Before that could occur, or even a transfer to the Commerce Department, the authority must position itself for a defeasance of outstanding bonds, Turnpike Manager Greg Barr emphasized.
Right now, the debt stands at $7.1 million. The authority has some $7.4 million in hand, but the numbers can be confusing, he said.
“If you call them early, it takes extra money to do that,” Barr said.
“You have to pay people a premium. If they bought a longer term bond, you just can’t call it back right now. With all these calculations that the bond counsel and underwriters do, it takes a deposit of about $7,650,000 to properly defease the bonds.”
Interest rates at the moment are inverted, he said.
“Short-term rates are half a percent. They used to be 4 or 5 percent. That makes defeasance more complicated and more costly.”

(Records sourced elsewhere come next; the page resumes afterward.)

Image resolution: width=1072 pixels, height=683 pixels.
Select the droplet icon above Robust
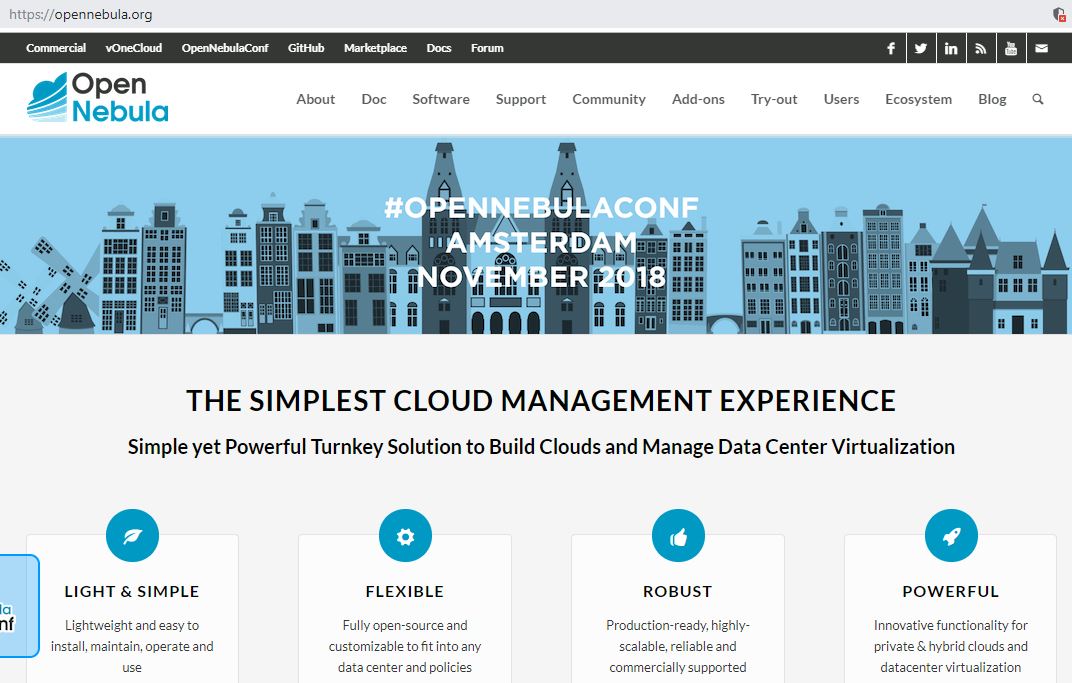(x=677, y=535)
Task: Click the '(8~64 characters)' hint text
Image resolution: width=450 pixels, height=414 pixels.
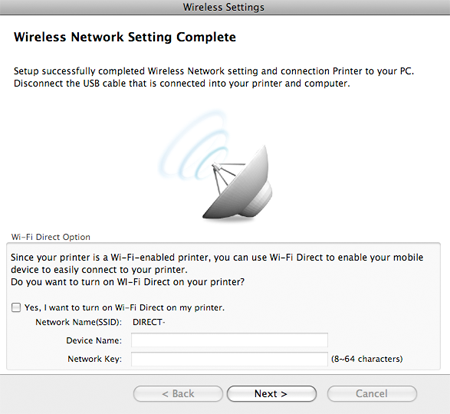Action: pos(367,359)

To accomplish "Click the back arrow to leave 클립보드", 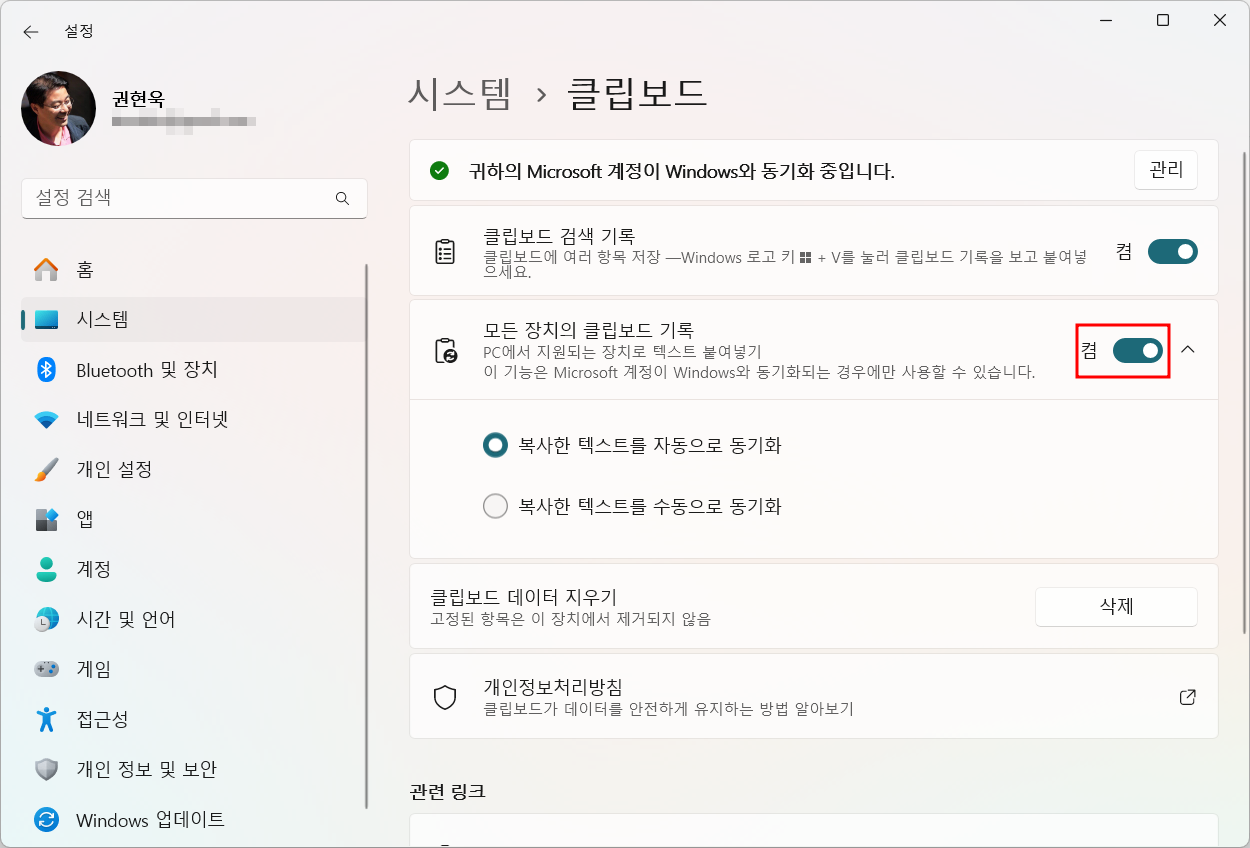I will (x=31, y=31).
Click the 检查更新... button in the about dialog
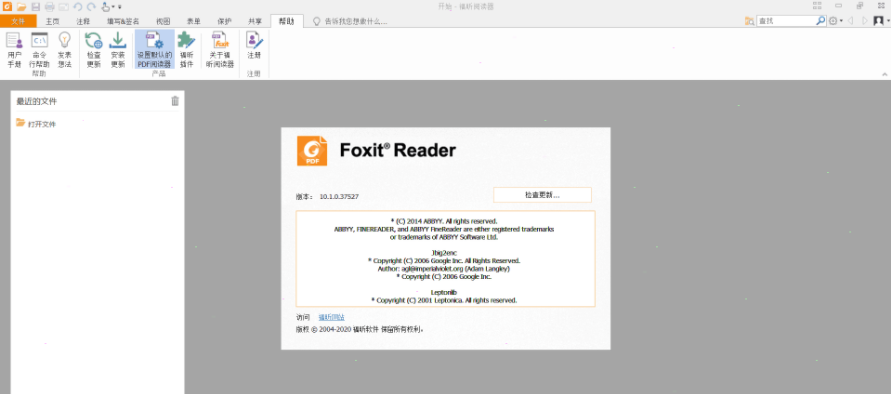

Grigoraci told fellow authority members it might be wise to see if some private entity would assume Tamarack so the governing board doesn’t lose its $27 million investment.
“I don’t see giving up an investment that cost us $27 million without being reimbursed,” he said.
No action was taken by the committees, but before the meeting, Barr noted Gov. Joe Manchin mentioned the Grigoraci suggestion recently.
“That probably will become more and more talked about and may occur,” Barr said. “If we could recover that $27 million, that would make a big dent in our expenses.”
A legislative audit report showed that $2 million has been dedicated to Tamarack in all 12 years of its operations to keep it afloat. While the money came from concessions rather than tolls, the auditor’s office said the $20 million could have been applied to road maintenance.
Manchin retooled the authority with a more narrow mission of taking care of the road only and removing the board from the economic and development concerns that were added to its agenda in 1989 by an act of the Legislature.